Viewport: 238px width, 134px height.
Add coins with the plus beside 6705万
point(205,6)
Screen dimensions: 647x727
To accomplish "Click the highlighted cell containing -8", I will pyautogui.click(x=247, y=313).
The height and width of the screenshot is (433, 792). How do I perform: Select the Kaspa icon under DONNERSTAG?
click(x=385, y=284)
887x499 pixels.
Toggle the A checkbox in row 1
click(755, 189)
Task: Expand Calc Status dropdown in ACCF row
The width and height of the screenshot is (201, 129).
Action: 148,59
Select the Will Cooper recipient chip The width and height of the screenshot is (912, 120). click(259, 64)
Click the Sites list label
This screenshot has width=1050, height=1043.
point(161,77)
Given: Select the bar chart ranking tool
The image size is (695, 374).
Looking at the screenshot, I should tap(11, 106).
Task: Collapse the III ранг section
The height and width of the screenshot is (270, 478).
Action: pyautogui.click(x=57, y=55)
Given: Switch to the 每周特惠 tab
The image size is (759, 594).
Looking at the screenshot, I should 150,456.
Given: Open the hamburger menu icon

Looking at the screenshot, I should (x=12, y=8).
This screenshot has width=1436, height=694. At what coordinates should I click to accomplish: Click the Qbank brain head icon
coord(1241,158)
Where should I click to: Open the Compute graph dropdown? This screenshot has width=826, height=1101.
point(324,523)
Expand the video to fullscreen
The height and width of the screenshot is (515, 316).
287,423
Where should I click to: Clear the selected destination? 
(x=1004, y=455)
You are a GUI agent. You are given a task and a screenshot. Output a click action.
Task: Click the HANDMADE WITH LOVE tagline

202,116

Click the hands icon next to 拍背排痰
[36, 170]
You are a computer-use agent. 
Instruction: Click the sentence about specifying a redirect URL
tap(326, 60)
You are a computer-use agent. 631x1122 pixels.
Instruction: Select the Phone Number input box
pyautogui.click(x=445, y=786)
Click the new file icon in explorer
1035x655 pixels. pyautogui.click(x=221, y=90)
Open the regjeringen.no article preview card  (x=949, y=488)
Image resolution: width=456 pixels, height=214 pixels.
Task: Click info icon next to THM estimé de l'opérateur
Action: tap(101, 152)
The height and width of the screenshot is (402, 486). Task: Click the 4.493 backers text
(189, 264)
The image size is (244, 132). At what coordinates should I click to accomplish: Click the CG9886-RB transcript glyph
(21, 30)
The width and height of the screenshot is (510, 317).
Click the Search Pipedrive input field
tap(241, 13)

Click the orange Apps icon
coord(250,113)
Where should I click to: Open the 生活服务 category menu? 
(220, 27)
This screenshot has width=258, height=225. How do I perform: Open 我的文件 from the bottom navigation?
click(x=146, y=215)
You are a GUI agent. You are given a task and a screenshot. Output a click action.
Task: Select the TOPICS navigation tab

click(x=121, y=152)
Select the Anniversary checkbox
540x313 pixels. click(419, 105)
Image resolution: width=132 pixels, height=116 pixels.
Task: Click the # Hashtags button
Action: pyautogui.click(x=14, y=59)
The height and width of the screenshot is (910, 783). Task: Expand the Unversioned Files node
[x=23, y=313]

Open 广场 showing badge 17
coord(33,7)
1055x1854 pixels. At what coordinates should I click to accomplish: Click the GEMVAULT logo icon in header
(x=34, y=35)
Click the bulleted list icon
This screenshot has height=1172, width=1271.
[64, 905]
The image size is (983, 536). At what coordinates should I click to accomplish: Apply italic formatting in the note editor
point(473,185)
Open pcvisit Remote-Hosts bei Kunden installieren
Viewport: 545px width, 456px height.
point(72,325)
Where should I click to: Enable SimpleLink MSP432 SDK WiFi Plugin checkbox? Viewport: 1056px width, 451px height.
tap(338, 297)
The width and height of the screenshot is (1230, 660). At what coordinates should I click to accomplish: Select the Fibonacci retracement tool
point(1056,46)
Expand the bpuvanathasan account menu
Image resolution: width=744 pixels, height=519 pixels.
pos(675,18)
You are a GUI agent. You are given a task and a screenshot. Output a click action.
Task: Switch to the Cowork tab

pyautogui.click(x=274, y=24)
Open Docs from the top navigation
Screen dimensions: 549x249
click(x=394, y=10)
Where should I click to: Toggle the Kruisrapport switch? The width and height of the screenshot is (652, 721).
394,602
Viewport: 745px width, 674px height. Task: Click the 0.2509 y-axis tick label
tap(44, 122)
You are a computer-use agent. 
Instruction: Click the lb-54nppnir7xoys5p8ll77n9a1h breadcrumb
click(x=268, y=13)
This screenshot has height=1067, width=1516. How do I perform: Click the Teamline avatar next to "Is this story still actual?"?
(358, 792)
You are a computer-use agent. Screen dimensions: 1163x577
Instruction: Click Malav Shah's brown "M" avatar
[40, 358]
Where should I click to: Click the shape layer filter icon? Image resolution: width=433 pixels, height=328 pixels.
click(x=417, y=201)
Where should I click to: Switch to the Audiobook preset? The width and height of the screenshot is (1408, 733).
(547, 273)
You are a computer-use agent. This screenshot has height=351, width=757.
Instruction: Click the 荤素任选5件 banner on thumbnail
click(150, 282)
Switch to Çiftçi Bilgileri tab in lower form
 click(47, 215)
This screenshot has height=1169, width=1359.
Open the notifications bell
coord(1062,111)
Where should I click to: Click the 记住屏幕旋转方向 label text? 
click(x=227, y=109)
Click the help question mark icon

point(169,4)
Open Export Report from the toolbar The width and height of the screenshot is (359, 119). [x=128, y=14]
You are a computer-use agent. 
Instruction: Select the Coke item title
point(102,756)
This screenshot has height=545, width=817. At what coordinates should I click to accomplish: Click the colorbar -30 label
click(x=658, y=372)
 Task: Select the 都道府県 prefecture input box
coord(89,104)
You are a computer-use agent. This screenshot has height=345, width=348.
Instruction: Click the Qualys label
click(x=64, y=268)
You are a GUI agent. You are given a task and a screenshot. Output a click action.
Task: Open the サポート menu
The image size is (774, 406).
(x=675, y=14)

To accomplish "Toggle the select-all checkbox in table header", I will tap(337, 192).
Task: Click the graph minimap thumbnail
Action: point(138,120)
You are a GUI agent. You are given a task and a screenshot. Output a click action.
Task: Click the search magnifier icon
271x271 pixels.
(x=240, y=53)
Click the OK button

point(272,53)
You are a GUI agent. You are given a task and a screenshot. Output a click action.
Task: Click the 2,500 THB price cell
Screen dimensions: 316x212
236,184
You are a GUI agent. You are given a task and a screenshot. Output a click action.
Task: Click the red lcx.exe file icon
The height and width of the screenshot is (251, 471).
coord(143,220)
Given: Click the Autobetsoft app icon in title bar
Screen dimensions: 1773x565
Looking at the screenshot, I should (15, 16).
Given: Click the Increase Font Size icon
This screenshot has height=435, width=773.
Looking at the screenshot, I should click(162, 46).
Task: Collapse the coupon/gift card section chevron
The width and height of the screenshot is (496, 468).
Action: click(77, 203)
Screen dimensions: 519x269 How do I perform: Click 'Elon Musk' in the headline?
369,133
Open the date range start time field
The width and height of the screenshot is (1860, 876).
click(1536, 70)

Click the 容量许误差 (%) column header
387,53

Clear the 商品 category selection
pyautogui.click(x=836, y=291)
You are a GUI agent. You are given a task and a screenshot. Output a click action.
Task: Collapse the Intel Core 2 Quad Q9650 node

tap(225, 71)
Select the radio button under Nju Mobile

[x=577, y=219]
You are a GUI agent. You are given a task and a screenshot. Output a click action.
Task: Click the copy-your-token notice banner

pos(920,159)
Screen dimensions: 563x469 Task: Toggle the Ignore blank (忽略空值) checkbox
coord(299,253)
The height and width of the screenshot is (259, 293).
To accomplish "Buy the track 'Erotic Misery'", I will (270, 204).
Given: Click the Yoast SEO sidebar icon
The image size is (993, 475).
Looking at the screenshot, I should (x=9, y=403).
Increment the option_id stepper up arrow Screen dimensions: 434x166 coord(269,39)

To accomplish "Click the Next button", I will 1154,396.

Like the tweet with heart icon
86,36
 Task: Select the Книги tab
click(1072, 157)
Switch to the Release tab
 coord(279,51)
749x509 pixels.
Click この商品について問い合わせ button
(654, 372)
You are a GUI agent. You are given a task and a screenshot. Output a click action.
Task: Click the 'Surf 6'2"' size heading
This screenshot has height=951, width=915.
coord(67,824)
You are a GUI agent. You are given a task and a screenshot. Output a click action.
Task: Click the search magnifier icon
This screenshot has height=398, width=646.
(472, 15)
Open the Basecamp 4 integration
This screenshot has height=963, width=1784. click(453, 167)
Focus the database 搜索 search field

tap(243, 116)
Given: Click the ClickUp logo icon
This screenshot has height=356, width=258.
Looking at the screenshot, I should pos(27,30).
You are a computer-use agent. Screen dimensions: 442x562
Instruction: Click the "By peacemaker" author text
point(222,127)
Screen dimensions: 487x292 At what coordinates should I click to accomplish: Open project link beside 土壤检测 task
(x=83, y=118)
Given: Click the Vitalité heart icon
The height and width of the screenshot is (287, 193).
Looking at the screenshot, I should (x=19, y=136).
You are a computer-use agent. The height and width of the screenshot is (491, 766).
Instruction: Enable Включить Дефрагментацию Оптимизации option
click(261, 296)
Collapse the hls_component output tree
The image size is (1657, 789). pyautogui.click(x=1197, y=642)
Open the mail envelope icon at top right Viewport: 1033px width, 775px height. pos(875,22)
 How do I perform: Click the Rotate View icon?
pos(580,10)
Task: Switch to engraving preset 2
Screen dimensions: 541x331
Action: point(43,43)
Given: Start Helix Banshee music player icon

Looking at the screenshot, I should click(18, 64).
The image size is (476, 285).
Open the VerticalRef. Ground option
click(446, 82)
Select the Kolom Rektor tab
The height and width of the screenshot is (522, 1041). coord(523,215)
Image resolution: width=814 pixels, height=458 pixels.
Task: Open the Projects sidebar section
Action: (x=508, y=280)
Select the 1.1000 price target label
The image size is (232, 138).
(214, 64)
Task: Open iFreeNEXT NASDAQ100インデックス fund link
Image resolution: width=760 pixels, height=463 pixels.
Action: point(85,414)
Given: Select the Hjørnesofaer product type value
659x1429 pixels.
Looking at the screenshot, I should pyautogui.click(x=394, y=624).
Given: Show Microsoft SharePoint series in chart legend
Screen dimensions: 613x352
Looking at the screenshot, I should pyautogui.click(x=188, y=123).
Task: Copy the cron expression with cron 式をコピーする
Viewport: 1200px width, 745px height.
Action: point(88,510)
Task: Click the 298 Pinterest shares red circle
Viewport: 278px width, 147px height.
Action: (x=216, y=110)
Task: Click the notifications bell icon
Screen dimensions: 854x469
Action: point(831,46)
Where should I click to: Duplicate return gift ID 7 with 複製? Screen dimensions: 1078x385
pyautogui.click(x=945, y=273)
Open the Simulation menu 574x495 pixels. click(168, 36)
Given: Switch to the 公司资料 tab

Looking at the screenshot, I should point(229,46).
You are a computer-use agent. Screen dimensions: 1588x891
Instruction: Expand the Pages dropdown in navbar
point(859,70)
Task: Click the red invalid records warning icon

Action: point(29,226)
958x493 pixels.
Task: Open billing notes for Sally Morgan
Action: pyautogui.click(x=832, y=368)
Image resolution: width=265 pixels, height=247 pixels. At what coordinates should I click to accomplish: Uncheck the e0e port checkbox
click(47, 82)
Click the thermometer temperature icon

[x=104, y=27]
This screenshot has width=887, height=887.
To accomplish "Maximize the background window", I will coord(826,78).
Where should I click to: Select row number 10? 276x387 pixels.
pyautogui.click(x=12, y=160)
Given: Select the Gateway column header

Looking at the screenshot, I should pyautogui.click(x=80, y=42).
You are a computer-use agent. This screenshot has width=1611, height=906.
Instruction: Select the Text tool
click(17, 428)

- - -

▶ REQUIRED WORK: In the material above, find each line containing the word "chart" and copy it.

▶ EXPECTED ANSWER:
Given: Select the bar chart ranking tool
Given: Show Microsoft SharePoint series in chart legend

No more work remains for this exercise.